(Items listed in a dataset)
#####

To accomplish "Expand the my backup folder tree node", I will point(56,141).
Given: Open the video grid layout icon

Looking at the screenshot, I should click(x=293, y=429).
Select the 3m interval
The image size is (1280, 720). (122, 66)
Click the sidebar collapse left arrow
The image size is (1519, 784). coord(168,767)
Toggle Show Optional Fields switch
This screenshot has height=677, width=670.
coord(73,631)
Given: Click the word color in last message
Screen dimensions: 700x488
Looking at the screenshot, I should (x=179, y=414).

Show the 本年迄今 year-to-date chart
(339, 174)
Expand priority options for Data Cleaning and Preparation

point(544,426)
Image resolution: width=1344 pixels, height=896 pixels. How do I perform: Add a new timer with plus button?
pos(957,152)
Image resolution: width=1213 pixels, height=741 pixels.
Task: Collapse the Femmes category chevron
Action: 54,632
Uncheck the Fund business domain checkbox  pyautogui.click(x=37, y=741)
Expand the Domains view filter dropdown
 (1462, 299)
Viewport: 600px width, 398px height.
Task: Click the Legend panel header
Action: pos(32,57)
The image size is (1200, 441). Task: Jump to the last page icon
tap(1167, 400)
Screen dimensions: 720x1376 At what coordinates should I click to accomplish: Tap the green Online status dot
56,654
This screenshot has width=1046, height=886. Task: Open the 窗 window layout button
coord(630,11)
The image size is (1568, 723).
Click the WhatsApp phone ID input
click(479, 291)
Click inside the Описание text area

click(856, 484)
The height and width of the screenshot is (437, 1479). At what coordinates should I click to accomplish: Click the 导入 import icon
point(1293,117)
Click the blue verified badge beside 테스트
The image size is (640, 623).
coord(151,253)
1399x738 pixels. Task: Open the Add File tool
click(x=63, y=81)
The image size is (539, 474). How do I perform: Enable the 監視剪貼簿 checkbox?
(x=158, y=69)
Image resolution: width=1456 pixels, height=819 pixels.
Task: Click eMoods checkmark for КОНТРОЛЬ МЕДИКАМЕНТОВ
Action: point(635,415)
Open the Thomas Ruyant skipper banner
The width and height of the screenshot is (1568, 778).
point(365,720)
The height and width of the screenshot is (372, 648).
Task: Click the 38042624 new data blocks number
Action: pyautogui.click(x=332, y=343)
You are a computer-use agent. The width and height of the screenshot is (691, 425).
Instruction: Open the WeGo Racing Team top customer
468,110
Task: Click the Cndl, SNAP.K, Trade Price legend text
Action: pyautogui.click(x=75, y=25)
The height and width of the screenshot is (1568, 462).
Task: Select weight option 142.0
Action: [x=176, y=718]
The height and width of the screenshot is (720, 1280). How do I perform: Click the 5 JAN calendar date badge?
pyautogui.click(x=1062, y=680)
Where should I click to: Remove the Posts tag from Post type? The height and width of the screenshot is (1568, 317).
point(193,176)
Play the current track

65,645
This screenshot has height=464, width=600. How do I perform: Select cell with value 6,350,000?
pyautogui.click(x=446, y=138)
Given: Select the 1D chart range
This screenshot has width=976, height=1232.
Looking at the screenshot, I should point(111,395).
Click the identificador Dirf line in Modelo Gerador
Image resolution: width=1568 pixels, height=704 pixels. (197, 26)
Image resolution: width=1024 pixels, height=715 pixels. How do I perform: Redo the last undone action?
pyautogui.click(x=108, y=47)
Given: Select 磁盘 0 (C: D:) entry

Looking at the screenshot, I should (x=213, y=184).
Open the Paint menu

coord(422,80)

#####

#### Work item
Would you return every line of the data above exactly?

#### Solution to the exercise
To accomplish "Expand the my backup folder tree node", I will point(56,141).
Given: Open the video grid layout icon

Looking at the screenshot, I should click(x=293, y=429).
Select the 3m interval
The image size is (1280, 720). (122, 66)
Click the sidebar collapse left arrow
The image size is (1519, 784). coord(168,767)
Toggle Show Optional Fields switch
This screenshot has height=677, width=670.
coord(73,631)
Given: Click the word color in last message
Screen dimensions: 700x488
Looking at the screenshot, I should (x=179, y=414).

Show the 本年迄今 year-to-date chart
(339, 174)
Expand priority options for Data Cleaning and Preparation

point(544,426)
Image resolution: width=1344 pixels, height=896 pixels. How do I perform: Add a new timer with plus button?
pos(957,152)
Image resolution: width=1213 pixels, height=741 pixels.
Task: Collapse the Femmes category chevron
Action: 54,632
Uncheck the Fund business domain checkbox  pyautogui.click(x=37, y=741)
Expand the Domains view filter dropdown
 (1462, 299)
Viewport: 600px width, 398px height.
Task: Click the Legend panel header
Action: pos(32,57)
The image size is (1200, 441). Task: Jump to the last page icon
tap(1167, 400)
Screen dimensions: 720x1376 At what coordinates should I click to accomplish: Tap the green Online status dot
56,654
This screenshot has width=1046, height=886. Task: Open the 窗 window layout button
coord(630,11)
The image size is (1568, 723).
Click the WhatsApp phone ID input
click(479, 291)
Click inside the Описание text area

click(856, 484)
The height and width of the screenshot is (437, 1479). At what coordinates should I click to accomplish: Click the 导入 import icon
point(1293,117)
Click the blue verified badge beside 테스트
The image size is (640, 623).
coord(151,253)
1399x738 pixels. Task: Open the Add File tool
click(x=63, y=81)
The image size is (539, 474). How do I perform: Enable the 監視剪貼簿 checkbox?
(x=158, y=69)
Image resolution: width=1456 pixels, height=819 pixels.
Task: Click eMoods checkmark for КОНТРОЛЬ МЕДИКАМЕНТОВ
Action: point(635,415)
Open the Thomas Ruyant skipper banner
The width and height of the screenshot is (1568, 778).
point(365,720)
The height and width of the screenshot is (372, 648).
Task: Click the 38042624 new data blocks number
Action: pyautogui.click(x=332, y=343)
You are a computer-use agent. The width and height of the screenshot is (691, 425).
Instruction: Open the WeGo Racing Team top customer
468,110
Task: Click the Cndl, SNAP.K, Trade Price legend text
Action: pyautogui.click(x=75, y=25)
The height and width of the screenshot is (1568, 462).
Task: Select weight option 142.0
Action: [x=176, y=718]
The height and width of the screenshot is (720, 1280). How do I perform: Click the 5 JAN calendar date badge?
pyautogui.click(x=1062, y=680)
Where should I click to: Remove the Posts tag from Post type? The height and width of the screenshot is (1568, 317).
point(193,176)
Play the current track

65,645
This screenshot has height=464, width=600. How do I perform: Select cell with value 6,350,000?
pyautogui.click(x=446, y=138)
Given: Select the 1D chart range
This screenshot has width=976, height=1232.
Looking at the screenshot, I should point(111,395).
Click the identificador Dirf line in Modelo Gerador
Image resolution: width=1568 pixels, height=704 pixels. (197, 26)
Image resolution: width=1024 pixels, height=715 pixels. How do I perform: Redo the last undone action?
pyautogui.click(x=108, y=47)
Given: Select 磁盘 0 (C: D:) entry

Looking at the screenshot, I should (x=213, y=184).
Open the Paint menu

coord(422,80)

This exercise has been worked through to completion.